Thursday, April 18, 2013

VOLUPTUOUS PEAKS


Pikachu eyes a voluptuous peak


IN JULIA'S WORDS

9 April, Tuesday


Route A1 that plods and clamours through Butha-Buthe, to Mokhotlong and on to Sani Pass is woven through the sexiest of landscapes – well, sexy to those who delight in buxom women. It’s a raunchy eyeful of breast after voluptuous breast-shaped peaks, many topped by proud nipples. 
The place we’ve stopped – Sani Pass Lodge – throws me through another notch in reality, this time in place not time. The pub on the cliff’s edges is none other than the pub on the cliff’s edges of Rhossili, a village in south Wales. 
Rehana notes that I look more Welsh here: my hair wind-scrambled blondish floss, my eyes a brighter green. It’s Rhossili’s pub in the smell of pub food and booze, worn wooden tables, the cliffs outside, and crooner’s tunes played on the big-screen TV - those of Bonnie Tyler and Stevie Wonder.
A man who should have had a bit part in My Big Fat Greek Wedding just came to tell us it’ll snow here tonight. Just as well we declined to camp. We’re in the backpackers quarters instead.
And hopefully the forecast is right, and we shan’t be inching our way down Sani Pass - the steepest 4x4 route in the world - not only on brutal roads, but on icy ones too. 

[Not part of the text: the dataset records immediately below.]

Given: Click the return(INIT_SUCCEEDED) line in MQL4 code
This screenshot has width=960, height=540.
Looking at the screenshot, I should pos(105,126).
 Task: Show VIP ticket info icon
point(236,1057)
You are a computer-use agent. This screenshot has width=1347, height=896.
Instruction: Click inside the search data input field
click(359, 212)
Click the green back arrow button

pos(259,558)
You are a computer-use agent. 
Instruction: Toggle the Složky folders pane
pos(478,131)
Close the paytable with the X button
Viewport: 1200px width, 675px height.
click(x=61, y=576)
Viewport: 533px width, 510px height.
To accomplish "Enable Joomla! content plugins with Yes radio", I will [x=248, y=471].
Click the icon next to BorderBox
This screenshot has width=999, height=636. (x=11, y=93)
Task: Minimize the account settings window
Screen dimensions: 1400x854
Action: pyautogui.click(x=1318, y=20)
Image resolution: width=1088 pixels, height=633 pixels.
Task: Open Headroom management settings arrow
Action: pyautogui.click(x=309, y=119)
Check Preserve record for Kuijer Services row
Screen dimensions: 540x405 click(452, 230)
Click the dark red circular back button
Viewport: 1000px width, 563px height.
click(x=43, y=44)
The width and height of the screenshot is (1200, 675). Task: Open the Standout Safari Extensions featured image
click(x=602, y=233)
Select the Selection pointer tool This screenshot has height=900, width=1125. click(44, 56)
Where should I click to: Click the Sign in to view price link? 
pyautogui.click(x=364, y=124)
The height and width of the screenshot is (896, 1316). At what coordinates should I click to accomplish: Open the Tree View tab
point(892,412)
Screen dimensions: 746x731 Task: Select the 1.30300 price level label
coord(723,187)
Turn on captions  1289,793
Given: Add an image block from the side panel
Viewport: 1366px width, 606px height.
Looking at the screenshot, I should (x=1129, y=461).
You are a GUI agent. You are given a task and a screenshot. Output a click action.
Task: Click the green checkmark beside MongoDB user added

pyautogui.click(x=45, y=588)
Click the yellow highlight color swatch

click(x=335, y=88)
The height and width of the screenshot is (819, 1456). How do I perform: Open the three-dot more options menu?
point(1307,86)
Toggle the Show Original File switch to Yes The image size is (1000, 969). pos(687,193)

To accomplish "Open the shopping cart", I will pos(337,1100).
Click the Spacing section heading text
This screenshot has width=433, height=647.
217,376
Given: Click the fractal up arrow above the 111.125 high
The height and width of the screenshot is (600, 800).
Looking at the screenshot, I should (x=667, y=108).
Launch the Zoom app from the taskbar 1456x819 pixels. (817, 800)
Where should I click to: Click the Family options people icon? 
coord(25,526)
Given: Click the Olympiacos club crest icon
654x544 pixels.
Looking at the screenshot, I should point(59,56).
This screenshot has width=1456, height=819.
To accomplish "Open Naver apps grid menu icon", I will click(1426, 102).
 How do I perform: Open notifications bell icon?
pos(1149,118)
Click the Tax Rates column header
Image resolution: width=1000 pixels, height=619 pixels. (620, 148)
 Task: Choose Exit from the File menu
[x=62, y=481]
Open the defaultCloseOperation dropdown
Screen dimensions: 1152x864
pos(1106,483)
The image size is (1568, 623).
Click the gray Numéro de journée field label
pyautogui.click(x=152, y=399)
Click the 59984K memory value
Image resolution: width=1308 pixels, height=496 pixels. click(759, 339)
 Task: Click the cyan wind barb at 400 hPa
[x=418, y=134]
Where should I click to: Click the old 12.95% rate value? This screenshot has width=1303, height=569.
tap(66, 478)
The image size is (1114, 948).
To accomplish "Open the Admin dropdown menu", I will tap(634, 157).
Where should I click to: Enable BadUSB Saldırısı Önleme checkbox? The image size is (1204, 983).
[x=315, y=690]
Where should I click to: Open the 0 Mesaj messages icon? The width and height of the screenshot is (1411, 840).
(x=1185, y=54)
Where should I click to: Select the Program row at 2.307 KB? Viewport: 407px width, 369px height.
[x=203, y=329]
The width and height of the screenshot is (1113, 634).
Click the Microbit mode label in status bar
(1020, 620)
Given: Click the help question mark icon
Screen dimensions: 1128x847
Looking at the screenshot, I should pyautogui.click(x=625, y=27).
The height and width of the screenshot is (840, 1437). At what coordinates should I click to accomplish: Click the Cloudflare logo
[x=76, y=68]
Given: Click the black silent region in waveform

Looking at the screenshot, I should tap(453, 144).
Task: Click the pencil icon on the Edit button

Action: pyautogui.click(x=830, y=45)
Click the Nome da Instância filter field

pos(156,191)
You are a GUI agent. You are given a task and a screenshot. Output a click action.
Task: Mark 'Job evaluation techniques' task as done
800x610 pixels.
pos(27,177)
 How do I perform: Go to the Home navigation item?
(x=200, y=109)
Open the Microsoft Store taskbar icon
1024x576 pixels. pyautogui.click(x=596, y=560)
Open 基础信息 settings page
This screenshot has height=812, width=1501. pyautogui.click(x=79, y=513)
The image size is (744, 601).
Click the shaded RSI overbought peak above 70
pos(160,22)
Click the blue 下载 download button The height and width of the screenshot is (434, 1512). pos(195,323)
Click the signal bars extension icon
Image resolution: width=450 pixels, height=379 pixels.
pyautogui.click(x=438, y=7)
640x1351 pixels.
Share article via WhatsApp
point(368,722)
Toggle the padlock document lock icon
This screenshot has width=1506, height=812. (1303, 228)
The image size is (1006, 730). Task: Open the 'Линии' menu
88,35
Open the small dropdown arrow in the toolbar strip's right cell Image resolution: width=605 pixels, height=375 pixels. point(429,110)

Vegetation at the top of Sani Pass - heather or fynbos?


IN REHANA'S WORDS

Tuesday April 9, 2013

I’m not at all stiff from my hour-long pony ride yesterday and for that I have to thank the St James netball team. They invited us to train with them yesterday, and although we only joined them for the last 15 minutes or so, the bossy teenager in charge gave us a proper workout.  There were enough squats in her routine to chase away the stiffness threatening my thighs.
What a village! I’m so glad we’re up here in this mountain village. The high school girls are as eager to learn from us as we are from them. They ask us such brilliant questions about ourselves, about our reasons for coming to stay in their village. One of the girls interrogated me about the kind of friends Julia and I were, where we first met and how we knew that we wanted to take this trip together. She didn’t seem very convinced by my unprepared, halting answers. Every woman we passed on the ramshackle roads stopped to talk and teach us Sotho.

We realised yesterday that the stone building in front of the lodge was the primary school, and their day ended with beautiful music. St James truly is the singing village. They should post themselves on Youtube.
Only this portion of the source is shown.